Neuromyelitis optica (NMO) is a very severe autoimmune disorder of the central nervous system. It affects young subjects and has a poor prognosis both on a functional and vital level. Therefore, it is imperative to reduce the frequency of relapses. The purpose of this study was to evaluate the clinical and neuroradiological effectiveness of rituximab (RTX) on active forms of NMO.


We conducted a 2-year open prospective multicenter study that included 32 patients treated with RTX at a dose of 375 mg/m2/week for 1 month.

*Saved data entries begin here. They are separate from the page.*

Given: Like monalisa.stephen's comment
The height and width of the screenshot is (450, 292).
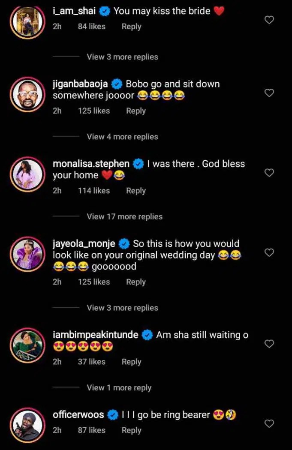Looking at the screenshot, I should point(269,173).
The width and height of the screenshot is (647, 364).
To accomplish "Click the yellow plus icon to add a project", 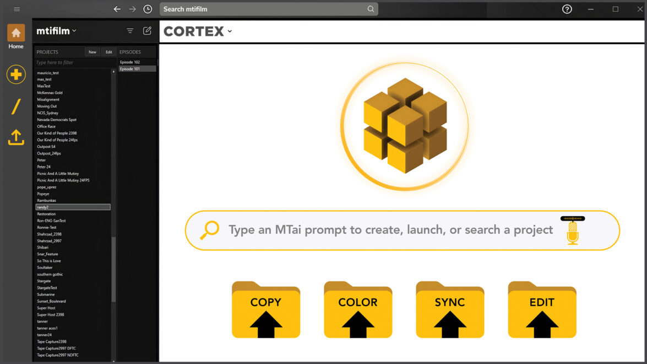I will point(15,74).
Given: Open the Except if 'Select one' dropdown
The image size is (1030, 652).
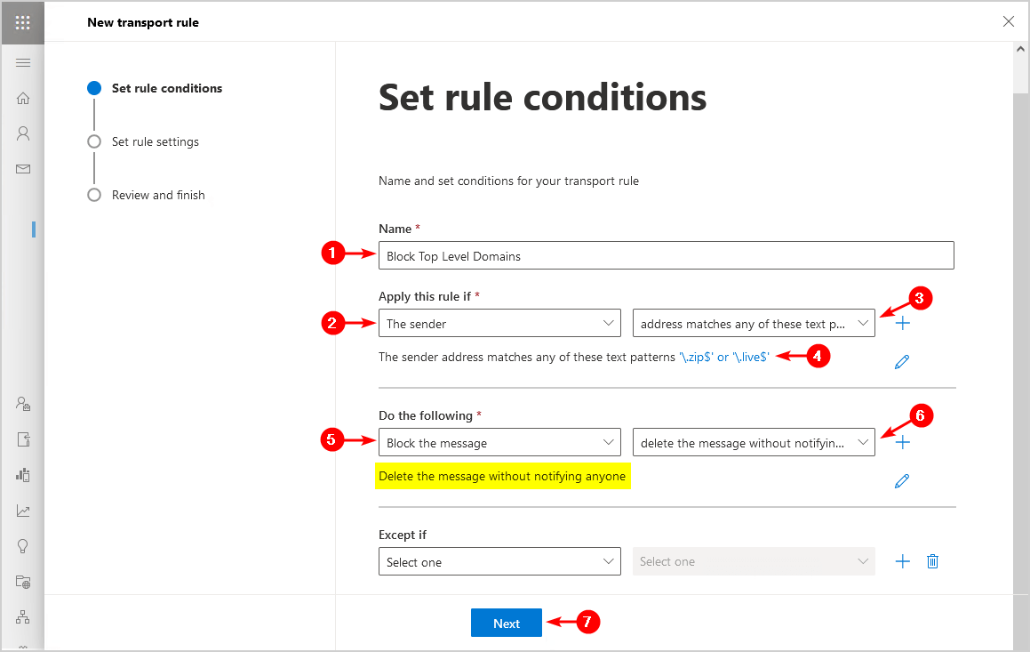Looking at the screenshot, I should click(499, 562).
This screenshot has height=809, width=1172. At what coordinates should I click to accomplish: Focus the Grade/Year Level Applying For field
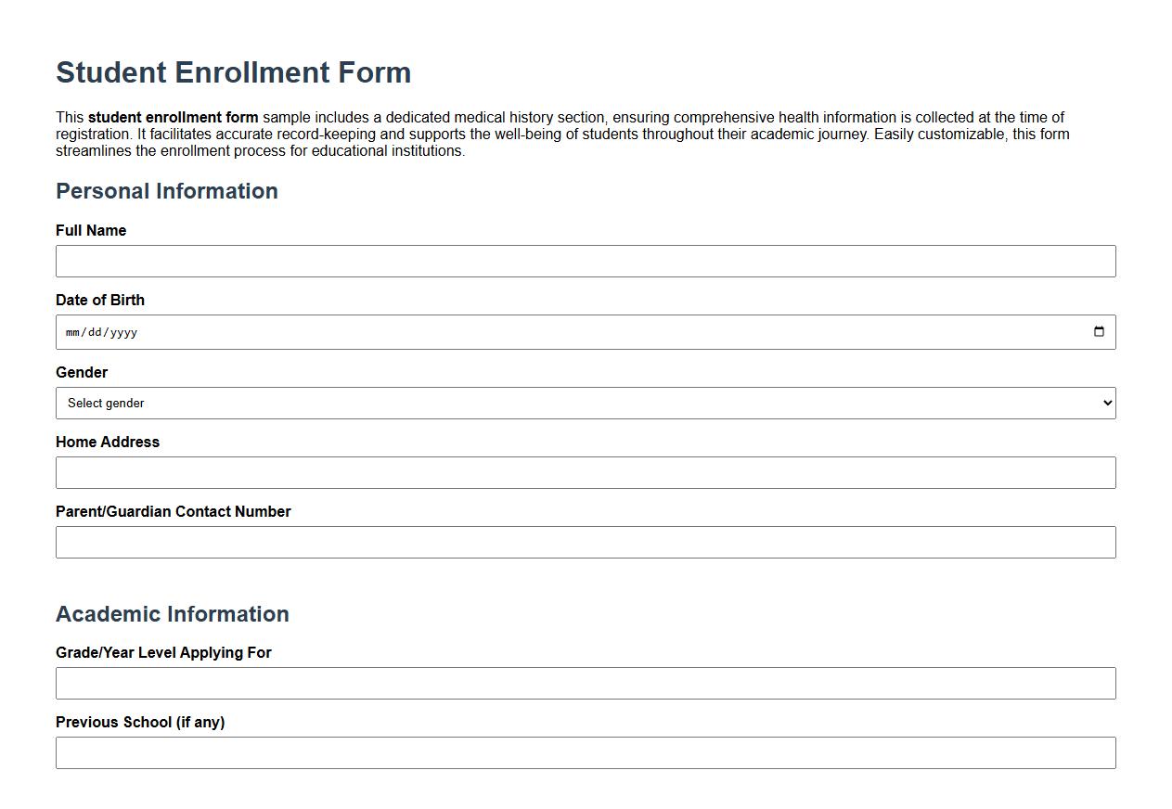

When the number of circulating CD19+ B cells reached 1%, a maintenance therapy was started, consisting of two infusions of 1 g of RTX, administered at a 15-day interval. The primary objective was to reduce the annual relapse rate (ARR), in comparison to that observed in the 2 years before treatment onset.


Rituximab administration reduced the ARR from 1.34 to 0.56 (p = 0.0005). The average Expanded Disability Status Scale (EDSS) score significantly improved by 1.1 point, from 5.9 (2–9) to 4.8 (0–9) after 2 years (p = 0.03). Anti-aquaporin-4 antibodies’ level predicted treatment failure (p = 0.03). Frequency of Gad+ lesions in spinal cord decreased from 23.3 to 14.2%. RTX treatment did not prevent the death of three patients (treatment failure in two patients and acute myeloid leukemia in a patient previously treated with mitoxantrone).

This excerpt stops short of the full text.